Lenten Reflection 3.9.12

They say that a lot more gets done if you don’t care who gets the credit. In the New Testament we are told to give without expecting anything in return. That means not even expecting to be thanked. I don’t think that idea goes over very well. Many organizations, including the church, spend a lot of effort recognizing and thanking workers and volunteers. There are gifts and notes and plaques and lunches and parties and all kinds of ways that people are thanked for their efforts especially if they are volunteers. Then there are the big thank you’s like naming a building after a big donor and things like that. The fact is that most people expect to be recognized for their contributions and want to be thanked.
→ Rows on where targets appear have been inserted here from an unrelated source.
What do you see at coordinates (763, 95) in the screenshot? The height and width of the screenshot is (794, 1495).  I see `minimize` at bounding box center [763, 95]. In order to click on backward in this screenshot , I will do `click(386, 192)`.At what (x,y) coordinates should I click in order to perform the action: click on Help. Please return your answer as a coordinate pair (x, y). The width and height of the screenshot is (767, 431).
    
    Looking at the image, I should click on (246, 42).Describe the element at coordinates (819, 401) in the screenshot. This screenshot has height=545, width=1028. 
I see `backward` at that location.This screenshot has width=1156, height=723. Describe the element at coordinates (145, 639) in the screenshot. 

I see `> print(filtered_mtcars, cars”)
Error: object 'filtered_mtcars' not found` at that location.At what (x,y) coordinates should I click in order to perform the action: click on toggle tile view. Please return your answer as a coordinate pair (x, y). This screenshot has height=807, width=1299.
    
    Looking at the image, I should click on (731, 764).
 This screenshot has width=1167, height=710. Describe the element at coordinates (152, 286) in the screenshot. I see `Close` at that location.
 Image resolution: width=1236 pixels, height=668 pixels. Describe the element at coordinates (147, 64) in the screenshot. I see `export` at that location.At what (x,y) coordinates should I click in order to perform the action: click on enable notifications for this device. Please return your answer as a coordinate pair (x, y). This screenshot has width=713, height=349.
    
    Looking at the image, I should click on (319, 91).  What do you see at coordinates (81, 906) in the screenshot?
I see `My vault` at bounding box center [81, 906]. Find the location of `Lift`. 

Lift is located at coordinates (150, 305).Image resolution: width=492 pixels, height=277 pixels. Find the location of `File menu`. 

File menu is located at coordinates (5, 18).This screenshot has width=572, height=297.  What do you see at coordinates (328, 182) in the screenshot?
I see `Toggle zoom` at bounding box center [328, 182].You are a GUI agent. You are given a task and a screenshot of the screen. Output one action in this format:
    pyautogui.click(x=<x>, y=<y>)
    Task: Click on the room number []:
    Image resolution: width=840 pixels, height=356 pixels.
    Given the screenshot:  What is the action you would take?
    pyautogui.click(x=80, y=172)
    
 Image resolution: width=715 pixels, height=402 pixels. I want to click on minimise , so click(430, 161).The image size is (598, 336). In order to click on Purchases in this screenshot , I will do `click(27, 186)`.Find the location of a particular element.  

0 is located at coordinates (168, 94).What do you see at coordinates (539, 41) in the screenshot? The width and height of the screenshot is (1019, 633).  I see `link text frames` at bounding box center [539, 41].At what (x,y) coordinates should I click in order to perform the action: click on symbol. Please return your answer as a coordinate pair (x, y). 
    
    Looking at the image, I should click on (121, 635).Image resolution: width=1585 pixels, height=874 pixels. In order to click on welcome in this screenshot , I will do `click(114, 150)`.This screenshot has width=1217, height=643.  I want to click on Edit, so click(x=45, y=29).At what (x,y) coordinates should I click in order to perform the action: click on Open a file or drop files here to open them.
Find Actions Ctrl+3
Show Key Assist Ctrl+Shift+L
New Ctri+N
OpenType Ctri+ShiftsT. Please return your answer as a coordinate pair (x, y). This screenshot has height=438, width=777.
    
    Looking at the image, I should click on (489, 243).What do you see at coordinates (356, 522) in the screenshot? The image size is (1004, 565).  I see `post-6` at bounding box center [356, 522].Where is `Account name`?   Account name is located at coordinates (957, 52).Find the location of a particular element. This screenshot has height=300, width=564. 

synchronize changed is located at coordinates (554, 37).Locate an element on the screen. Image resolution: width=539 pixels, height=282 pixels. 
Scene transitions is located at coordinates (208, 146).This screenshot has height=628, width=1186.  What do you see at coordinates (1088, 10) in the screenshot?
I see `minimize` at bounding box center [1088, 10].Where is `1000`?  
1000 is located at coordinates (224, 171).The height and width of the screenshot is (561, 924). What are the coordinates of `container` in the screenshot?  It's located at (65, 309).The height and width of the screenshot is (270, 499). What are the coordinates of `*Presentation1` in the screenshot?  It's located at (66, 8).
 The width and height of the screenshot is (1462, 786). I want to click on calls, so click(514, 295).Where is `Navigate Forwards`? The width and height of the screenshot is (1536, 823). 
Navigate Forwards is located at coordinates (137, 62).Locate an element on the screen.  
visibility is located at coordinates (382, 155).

In Psalm 22 the writer tells of extolling God to the dead, to posterity, to future generations, to the those yet unborn, to all the families and nations of the earth. The people have been delivered, kept safe, been accompanied through affliction, and the poor have been fed. How has this happened? Who is responsible? The writer celebrates that, “God has done it.” God has done all these things and more. The writer takes no credit for anything. The writer gives no credit to any other source. Everything good and needed is attributed to God. God is the source. God sustains life. God makes it possible to live each day. God gets people through difficulties and problems. God. So the Psalm celebrates, “God has done it.”

I am wondering how things would be different if we took that attitude: If we focused on giving credit to God? What would it be like if we were continually thanking God? What if we were celebrating that each day is a gift from God? What if we praised God for everything that gets accomplished? After all, God is the source. What if we put the focus on God? The sub text here is: What if we put the focus, the gratitude, the appreciation, and the recognition on God and not on us, not on others, not on this one or that one or this organization or that committee, but on God? I think this would eliminate a lot of selfishness and self centeredness. I think it would free us from our insatiable egos that want to be fed acknowledgment and gratitude and recognition and praise. I think it would contribute to our life as other-centered servants and relieve us of all kinds of petty hurt and strife and disappointment. “God has done it.” Try having that for a motto, an affirmation, a response, especially when you are thanked for something. “God has done it.” By taking this approach, I think a lot more would get done and the world would be better for it.

Prayer
We work and strive and exert ourselves and sometimes forget that everything we do is because of what we have been given. We have been given life, and love, and opportunity, and resources. We are only able to live our days because of what has been and is being done for us. May we always remember, “God has done it!” Not only will this bring us greater joy, but it will make the world a better place for everyone. Amen.

Note: Speaking of “God has done it,” Mary Stokes of our congregation celebrates three years of being cancer-free today. Thank God!